De 34 à 35% pour les islamistes modérés de l'AKP; autour de 20% pour le CHP, le Parti républicain du peuple (gauche kémaliste). Et puis c'est tout! Hier soir, les premières estimations ne donnaient aucun des 16 autres partis en lice au-dessus des 10%. Un dixième des suffrages exprimés, c'est pourtant le minimum requis pour être représenté au parlement. Un seuil particulièrement élevé: d'ordinaire, les systèmes électoraux exigent entre 1 et 5% des suffrages seulement, particulièrement quand la représentation est «à la proportionnelle».

A l'origine, l'idée était de garder hors du parlement les éventuels partis «kurdes». Le Dehap (Parti du peuple démocratique pro-kurde) n'était effectivement crédité hier soir que de quelque 6% au niveau national, alors qu'à Diarbakir, principale agglomération du Kurdistan de Turquie, il s'envolait à 57%.

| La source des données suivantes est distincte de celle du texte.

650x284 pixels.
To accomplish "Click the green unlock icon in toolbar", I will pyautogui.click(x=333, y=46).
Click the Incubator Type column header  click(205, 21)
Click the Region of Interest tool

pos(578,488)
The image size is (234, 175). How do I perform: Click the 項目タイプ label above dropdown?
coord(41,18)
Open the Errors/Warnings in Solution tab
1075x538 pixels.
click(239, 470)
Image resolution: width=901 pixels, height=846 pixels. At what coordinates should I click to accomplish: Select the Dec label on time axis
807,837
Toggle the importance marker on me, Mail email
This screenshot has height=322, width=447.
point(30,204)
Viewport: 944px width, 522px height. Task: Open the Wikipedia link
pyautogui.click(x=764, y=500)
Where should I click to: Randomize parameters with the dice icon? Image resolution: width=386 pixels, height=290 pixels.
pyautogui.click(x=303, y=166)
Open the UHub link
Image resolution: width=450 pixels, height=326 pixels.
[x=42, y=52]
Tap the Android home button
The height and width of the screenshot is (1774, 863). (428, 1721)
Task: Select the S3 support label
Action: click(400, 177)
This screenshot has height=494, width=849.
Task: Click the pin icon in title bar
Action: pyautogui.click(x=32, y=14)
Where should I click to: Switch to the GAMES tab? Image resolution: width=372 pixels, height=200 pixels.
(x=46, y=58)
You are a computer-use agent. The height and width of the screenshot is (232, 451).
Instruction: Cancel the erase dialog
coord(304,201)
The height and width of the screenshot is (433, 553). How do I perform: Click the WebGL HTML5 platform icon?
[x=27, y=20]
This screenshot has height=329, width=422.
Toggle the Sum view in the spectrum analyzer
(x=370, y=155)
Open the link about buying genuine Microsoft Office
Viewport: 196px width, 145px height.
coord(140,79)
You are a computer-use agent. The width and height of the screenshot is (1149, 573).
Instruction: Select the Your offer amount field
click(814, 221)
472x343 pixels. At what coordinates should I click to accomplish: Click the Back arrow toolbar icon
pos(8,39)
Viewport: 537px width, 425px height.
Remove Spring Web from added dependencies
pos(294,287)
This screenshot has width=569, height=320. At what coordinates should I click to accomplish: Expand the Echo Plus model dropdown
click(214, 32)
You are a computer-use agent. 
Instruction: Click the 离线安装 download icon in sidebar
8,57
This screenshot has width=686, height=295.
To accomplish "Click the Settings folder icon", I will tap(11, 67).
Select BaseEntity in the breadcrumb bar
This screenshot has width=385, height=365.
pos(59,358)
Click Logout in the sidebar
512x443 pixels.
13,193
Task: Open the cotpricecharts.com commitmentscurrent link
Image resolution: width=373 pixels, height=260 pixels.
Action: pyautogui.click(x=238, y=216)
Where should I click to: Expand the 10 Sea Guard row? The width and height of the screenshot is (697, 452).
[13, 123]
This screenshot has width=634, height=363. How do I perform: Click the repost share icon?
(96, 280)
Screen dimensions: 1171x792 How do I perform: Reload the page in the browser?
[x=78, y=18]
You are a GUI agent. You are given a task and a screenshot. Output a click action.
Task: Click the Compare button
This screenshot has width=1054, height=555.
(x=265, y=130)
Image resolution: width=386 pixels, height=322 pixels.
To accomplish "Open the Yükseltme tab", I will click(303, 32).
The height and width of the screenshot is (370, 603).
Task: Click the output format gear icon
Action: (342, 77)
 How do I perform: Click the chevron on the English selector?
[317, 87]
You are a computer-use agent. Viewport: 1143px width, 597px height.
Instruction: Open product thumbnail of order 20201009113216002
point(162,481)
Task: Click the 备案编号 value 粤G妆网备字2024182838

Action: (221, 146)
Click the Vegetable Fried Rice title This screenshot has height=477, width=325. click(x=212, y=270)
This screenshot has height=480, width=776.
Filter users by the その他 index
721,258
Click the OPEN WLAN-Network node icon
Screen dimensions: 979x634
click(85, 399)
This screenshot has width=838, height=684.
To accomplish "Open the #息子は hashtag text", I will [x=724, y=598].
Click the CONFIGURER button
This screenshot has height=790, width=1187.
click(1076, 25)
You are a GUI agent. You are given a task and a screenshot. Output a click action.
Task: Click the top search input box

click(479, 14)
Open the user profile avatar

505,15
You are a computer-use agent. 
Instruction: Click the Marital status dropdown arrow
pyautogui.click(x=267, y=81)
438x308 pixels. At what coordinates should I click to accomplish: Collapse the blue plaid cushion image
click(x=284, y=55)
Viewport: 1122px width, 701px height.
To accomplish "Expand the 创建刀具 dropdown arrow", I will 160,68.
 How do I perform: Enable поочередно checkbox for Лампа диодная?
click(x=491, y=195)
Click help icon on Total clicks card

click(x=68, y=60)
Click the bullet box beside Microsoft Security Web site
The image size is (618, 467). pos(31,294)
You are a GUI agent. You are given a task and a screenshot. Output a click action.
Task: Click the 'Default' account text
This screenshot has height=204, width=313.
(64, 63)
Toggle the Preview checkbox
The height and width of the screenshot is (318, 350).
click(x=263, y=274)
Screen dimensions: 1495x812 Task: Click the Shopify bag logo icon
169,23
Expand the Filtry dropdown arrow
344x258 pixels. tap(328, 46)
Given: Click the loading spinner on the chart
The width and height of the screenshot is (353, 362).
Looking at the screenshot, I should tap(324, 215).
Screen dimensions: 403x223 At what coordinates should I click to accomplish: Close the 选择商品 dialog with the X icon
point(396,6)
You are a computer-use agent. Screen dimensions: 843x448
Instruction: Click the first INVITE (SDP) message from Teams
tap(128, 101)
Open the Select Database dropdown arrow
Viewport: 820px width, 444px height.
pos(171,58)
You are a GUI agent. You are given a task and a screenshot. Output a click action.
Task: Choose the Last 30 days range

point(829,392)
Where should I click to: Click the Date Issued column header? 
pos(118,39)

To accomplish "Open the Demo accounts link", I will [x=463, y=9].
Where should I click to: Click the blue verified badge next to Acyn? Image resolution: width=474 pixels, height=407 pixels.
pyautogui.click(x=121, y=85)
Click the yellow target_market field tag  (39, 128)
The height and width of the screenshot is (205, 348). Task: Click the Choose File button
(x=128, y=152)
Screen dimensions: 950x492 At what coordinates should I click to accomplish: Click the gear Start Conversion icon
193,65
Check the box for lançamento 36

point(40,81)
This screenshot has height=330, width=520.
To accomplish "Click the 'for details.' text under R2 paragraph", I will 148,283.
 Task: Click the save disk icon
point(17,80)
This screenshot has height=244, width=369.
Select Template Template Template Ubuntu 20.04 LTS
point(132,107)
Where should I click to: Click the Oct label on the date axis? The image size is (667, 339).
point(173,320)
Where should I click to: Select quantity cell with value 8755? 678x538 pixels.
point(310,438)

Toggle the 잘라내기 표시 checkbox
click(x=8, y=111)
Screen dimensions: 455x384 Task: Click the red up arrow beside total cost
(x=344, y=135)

Partis en tête privilégiés

En projection de sièges à l'Assemblée, les premiers résultats donnaient un parlement très nettement dominé par l'AKP avec 360 députés contre 190 pour le CHP. Les résultats doivent encore s'affiner, mais il paraît clair que le système en vigueur privilégie les partis arrivés en tête. Les voix de ceux n'ayant pas passé la barre des 10% sont automatiquement reversées au profit des deux partis les mieux lotis… A terme, l'AKP pourrait finalement se retrouver avec une majorité des deux tiers, soit 367 députés… De quoi modifier le régime républicain. puisqu'une telle majorité leur donnerait la possibilité de modifier la Constitution et donc de toucher aux assises fondamentales du régime.